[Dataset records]
- - - -

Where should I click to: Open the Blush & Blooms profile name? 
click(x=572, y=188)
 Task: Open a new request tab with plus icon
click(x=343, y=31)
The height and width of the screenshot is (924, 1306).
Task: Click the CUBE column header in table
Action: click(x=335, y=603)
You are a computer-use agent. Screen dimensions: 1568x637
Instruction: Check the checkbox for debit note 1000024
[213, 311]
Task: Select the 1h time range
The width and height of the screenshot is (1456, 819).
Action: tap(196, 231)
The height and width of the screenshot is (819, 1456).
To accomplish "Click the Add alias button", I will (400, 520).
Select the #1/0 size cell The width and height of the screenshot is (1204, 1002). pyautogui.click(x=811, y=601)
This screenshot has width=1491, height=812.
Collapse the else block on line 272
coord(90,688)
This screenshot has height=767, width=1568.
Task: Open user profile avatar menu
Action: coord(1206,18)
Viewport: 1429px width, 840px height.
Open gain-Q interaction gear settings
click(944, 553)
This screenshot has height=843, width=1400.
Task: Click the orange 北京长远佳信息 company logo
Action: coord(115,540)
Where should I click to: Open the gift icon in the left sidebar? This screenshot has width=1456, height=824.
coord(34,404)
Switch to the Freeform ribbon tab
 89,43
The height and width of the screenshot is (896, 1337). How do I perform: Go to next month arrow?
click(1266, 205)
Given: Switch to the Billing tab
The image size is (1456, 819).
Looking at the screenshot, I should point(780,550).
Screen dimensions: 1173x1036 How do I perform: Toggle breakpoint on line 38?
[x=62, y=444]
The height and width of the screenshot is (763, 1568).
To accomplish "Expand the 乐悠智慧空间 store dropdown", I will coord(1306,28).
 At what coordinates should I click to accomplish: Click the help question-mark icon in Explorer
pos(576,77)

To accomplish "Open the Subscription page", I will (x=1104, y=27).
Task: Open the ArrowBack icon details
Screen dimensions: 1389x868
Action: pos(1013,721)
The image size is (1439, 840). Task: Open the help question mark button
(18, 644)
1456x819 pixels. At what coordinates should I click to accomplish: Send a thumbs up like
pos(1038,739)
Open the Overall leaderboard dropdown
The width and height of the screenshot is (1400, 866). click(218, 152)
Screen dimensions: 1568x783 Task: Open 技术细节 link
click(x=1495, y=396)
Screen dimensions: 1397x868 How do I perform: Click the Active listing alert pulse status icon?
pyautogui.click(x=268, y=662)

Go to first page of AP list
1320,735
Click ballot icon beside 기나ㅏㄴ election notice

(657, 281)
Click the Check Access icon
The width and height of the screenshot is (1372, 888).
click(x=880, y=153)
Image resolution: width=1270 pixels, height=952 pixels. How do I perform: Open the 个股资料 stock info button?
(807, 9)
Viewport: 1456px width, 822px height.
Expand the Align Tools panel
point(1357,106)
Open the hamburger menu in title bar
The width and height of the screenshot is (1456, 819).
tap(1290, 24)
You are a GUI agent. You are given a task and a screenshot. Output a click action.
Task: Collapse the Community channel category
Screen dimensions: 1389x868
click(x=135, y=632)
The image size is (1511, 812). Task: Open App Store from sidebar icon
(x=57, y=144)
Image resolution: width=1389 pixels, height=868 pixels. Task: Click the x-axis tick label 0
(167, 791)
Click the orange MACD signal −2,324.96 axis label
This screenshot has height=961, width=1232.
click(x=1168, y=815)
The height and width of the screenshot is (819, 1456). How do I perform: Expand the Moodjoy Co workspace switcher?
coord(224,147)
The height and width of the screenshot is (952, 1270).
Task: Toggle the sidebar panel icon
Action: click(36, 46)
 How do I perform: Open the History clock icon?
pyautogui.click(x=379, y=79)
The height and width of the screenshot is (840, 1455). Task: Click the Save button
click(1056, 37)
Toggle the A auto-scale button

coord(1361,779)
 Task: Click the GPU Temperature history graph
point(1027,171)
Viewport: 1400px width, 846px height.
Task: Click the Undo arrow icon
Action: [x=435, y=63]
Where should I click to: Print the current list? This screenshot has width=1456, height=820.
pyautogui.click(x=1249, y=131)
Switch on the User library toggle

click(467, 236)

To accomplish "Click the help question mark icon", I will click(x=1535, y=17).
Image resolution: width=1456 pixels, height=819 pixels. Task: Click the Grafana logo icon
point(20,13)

- - - -

**Task goal**
Set down every entry once more, exactly as it was written above.

**Solution to this exercise**
Where should I click to: Open the Blush & Blooms profile name? 
click(x=572, y=188)
 Task: Open a new request tab with plus icon
click(x=343, y=31)
The height and width of the screenshot is (924, 1306).
Task: Click the CUBE column header in table
Action: click(x=335, y=603)
You are a computer-use agent. Screen dimensions: 1568x637
Instruction: Check the checkbox for debit note 1000024
[213, 311]
Task: Select the 1h time range
The width and height of the screenshot is (1456, 819).
Action: tap(196, 231)
The height and width of the screenshot is (819, 1456).
To accomplish "Click the Add alias button", I will (400, 520).
Select the #1/0 size cell The width and height of the screenshot is (1204, 1002). pyautogui.click(x=811, y=601)
This screenshot has width=1491, height=812.
Collapse the else block on line 272
coord(90,688)
This screenshot has height=767, width=1568.
Task: Open user profile avatar menu
Action: coord(1206,18)
Viewport: 1429px width, 840px height.
Open gain-Q interaction gear settings
click(944, 553)
This screenshot has height=843, width=1400.
Task: Click the orange 北京长远佳信息 company logo
Action: coord(115,540)
Where should I click to: Open the gift icon in the left sidebar? This screenshot has width=1456, height=824.
coord(34,404)
Switch to the Freeform ribbon tab
 89,43
The height and width of the screenshot is (896, 1337). How do I perform: Go to next month arrow?
click(1266, 205)
Given: Switch to the Billing tab
The image size is (1456, 819).
Looking at the screenshot, I should point(780,550).
Screen dimensions: 1173x1036 How do I perform: Toggle breakpoint on line 38?
[x=62, y=444]
The height and width of the screenshot is (763, 1568).
To accomplish "Expand the 乐悠智慧空间 store dropdown", I will coord(1306,28).
 At what coordinates should I click to accomplish: Click the help question-mark icon in Explorer
pos(576,77)

To accomplish "Open the Subscription page", I will (x=1104, y=27).
Task: Open the ArrowBack icon details
Screen dimensions: 1389x868
Action: pos(1013,721)
The image size is (1439, 840). Task: Open the help question mark button
(18, 644)
1456x819 pixels. At what coordinates should I click to accomplish: Send a thumbs up like
pos(1038,739)
Open the Overall leaderboard dropdown
The width and height of the screenshot is (1400, 866). click(218, 152)
Screen dimensions: 1568x783 Task: Open 技术细节 link
click(x=1495, y=396)
Screen dimensions: 1397x868 How do I perform: Click the Active listing alert pulse status icon?
pyautogui.click(x=268, y=662)

Go to first page of AP list
1320,735
Click ballot icon beside 기나ㅏㄴ election notice

(657, 281)
Click the Check Access icon
The width and height of the screenshot is (1372, 888).
click(x=880, y=153)
Image resolution: width=1270 pixels, height=952 pixels. How do I perform: Open the 个股资料 stock info button?
(807, 9)
Viewport: 1456px width, 822px height.
Expand the Align Tools panel
point(1357,106)
Open the hamburger menu in title bar
The width and height of the screenshot is (1456, 819).
tap(1290, 24)
You are a GUI agent. You are given a task and a screenshot. Output a click action.
Task: Collapse the Community channel category
Screen dimensions: 1389x868
click(x=135, y=632)
The image size is (1511, 812). Task: Open App Store from sidebar icon
(x=57, y=144)
Image resolution: width=1389 pixels, height=868 pixels. Task: Click the x-axis tick label 0
(167, 791)
Click the orange MACD signal −2,324.96 axis label
This screenshot has height=961, width=1232.
click(x=1168, y=815)
The height and width of the screenshot is (819, 1456). How do I perform: Expand the Moodjoy Co workspace switcher?
coord(224,147)
The height and width of the screenshot is (952, 1270).
Task: Toggle the sidebar panel icon
Action: click(36, 46)
 How do I perform: Open the History clock icon?
pyautogui.click(x=379, y=79)
The height and width of the screenshot is (840, 1455). Task: Click the Save button
click(1056, 37)
Toggle the A auto-scale button

coord(1361,779)
 Task: Click the GPU Temperature history graph
point(1027,171)
Viewport: 1400px width, 846px height.
Task: Click the Undo arrow icon
Action: [x=435, y=63]
Where should I click to: Print the current list? This screenshot has width=1456, height=820.
pyautogui.click(x=1249, y=131)
Switch on the User library toggle

click(467, 236)

To accomplish "Click the help question mark icon", I will click(x=1535, y=17).
Image resolution: width=1456 pixels, height=819 pixels. Task: Click the Grafana logo icon
point(20,13)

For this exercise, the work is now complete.